WRITTEN INSTRUCTION 1: Translate the following sentence from the passage on new British waterways into French: "All over the country, new navigations are gaining support."
WRITTEN INSTRUCTION 2:
Using the passage on new British waterways, answer each question below.
(a) Which two waterways opened in the early 21st century as Britain's first new ones for nearly 100 years?
(b) Near which town is the Leam Link?
(c) What will the new Liverpool Docks Canal connect?
WRITTEN INSTRUCTION 3:
State whether each statement below agrees with the passage on new British waterways. Support each answer with the relevant words quoted from the passage.
(a) The Bedford-Milton Keynes Link Waterway is described as a more ambitious project.
(b) The Rother Link is in Yorkshire.
(c) Work on the Liverpool Docks Canal has already begun.

Who could have dreamed that an apparently flippant remark
would one day come true, and that the early 21st century would see
the opening of Britain's first two new waterways for nearly 100 years - the
Great Ouse Relief Channel, and the Ribble Link Navigation? Or that a more
ambitious project would be planned - the Bedford-Milton Keynes Link Waterway?
(Indeed, who would have dreamed when Alan Jervis was young that Milton Keynes
itself would ever be built? But I digress.)
All over the country, new navigations are gaining support.
The Ribble Link and Bedford-Milton Keynes Link look set to be followed by the
Leam Link near Leamington, the Rother Link in Yorkshire, and pretty much
anything else with 'Link' in it's name! ( rumour has it that a Waterways
World reporter was despatched to South London, convinced that at new
connection between a restored Croydon Canal and a restored Surrey Iron Railway
was on the cards - and was disappointed to find that 'Croydon Tramlink' was in
fact something rather different...)
And within a year, work will start on a new Liverpool Docks
Canal, connecting (sorry 'linking') the Leeds & Liverpool Canal to Albert
Dock. (Now there's a thought - connecting canals to docks. Good heavens, maybe
somebody will think of carrying goods on them next! No, crazy idea if you ask
me...)
But my spies in high places (such as the Falkirk Wheel!)
suggest that even more ambitious projects are on the horizon...

RECORDED INFORMATION:

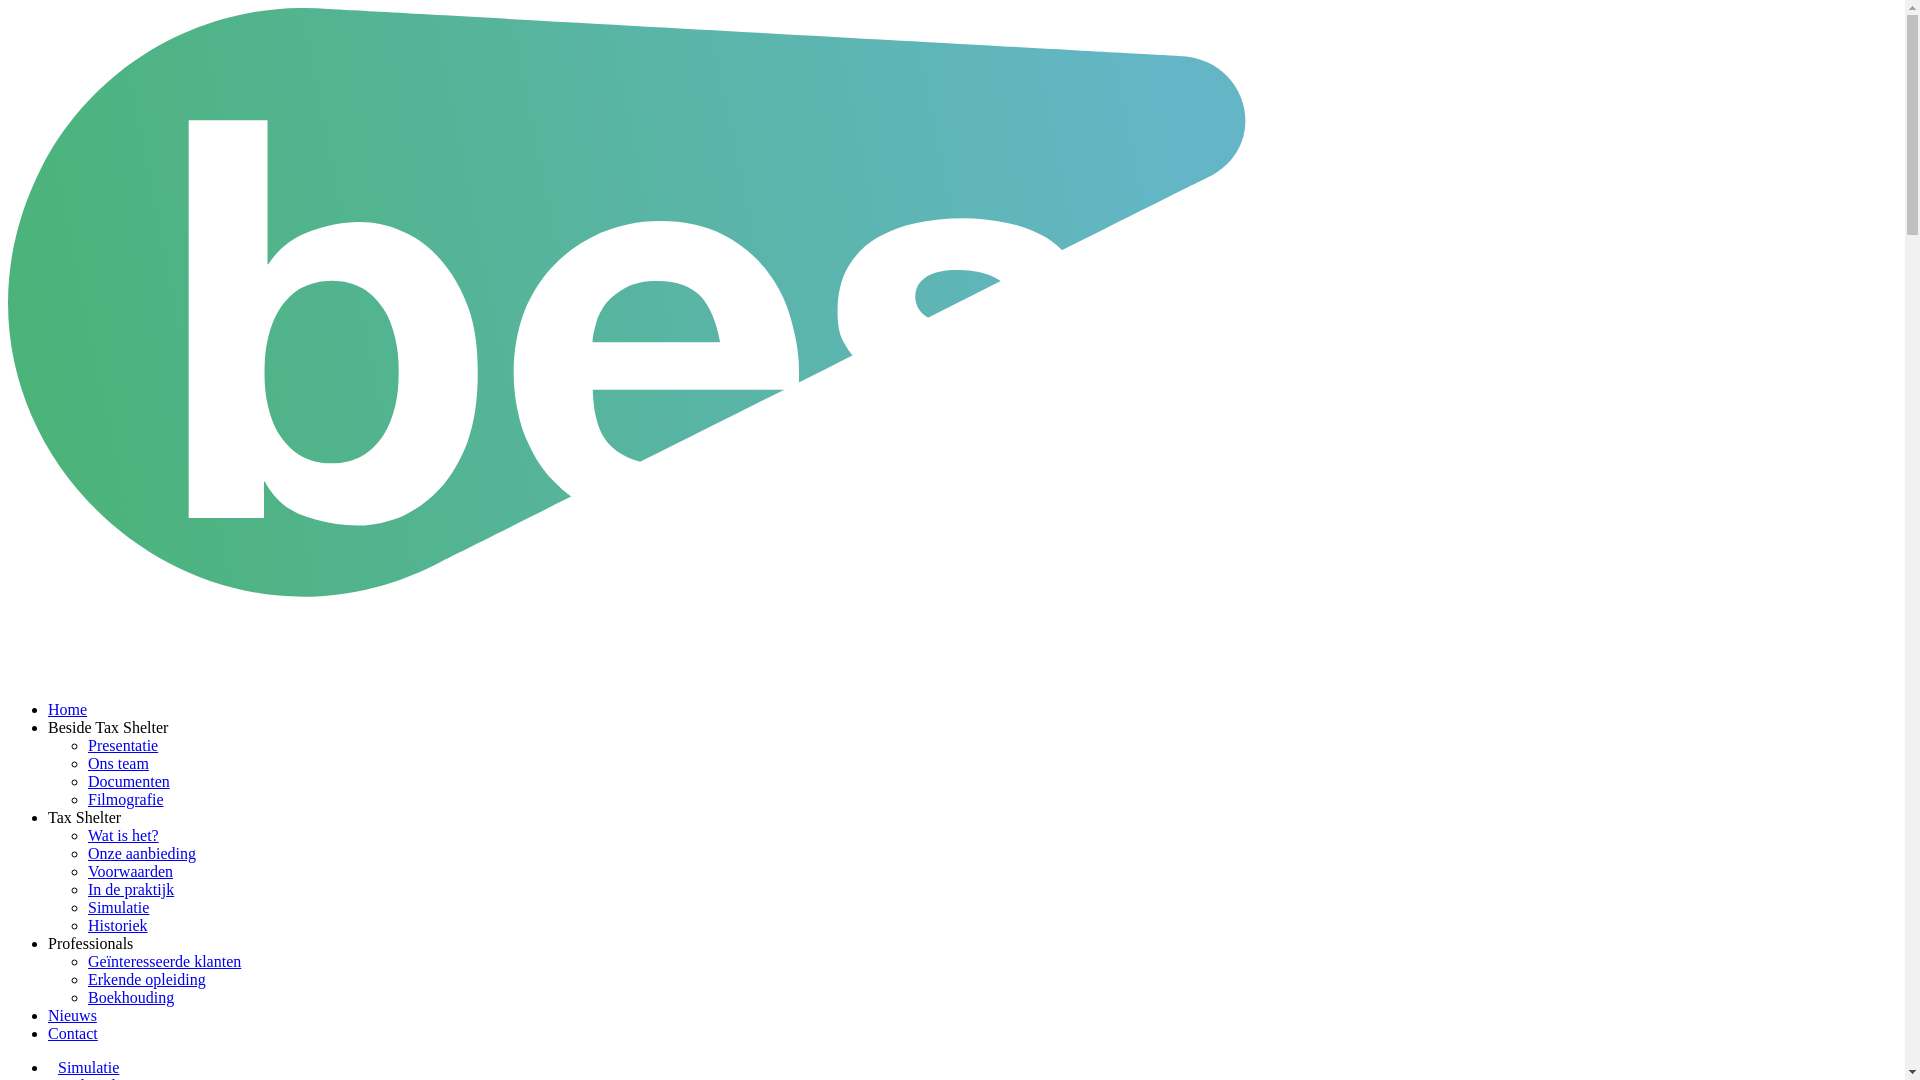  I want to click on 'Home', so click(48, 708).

FINAL ANSWER 1: Partout dans le pays, les nouvelles voies navigables gagnent des soutiens.

FINAL ANSWER 2:
(a) The Great Ouse Relief Channel and the Ribble Link Navigation.
(b) Leamington.
(c) The Leeds & Liverpool Canal and Albert Dock.

FINAL ANSWER 3:
(a) Yes: "a more ambitious project would be planned - the Bedford-Milton Keynes Link Waterway"
(b) Yes: "the Rother Link in Yorkshire"
(c) No: "within a year, work will start on a new Liverpool Docks Canal"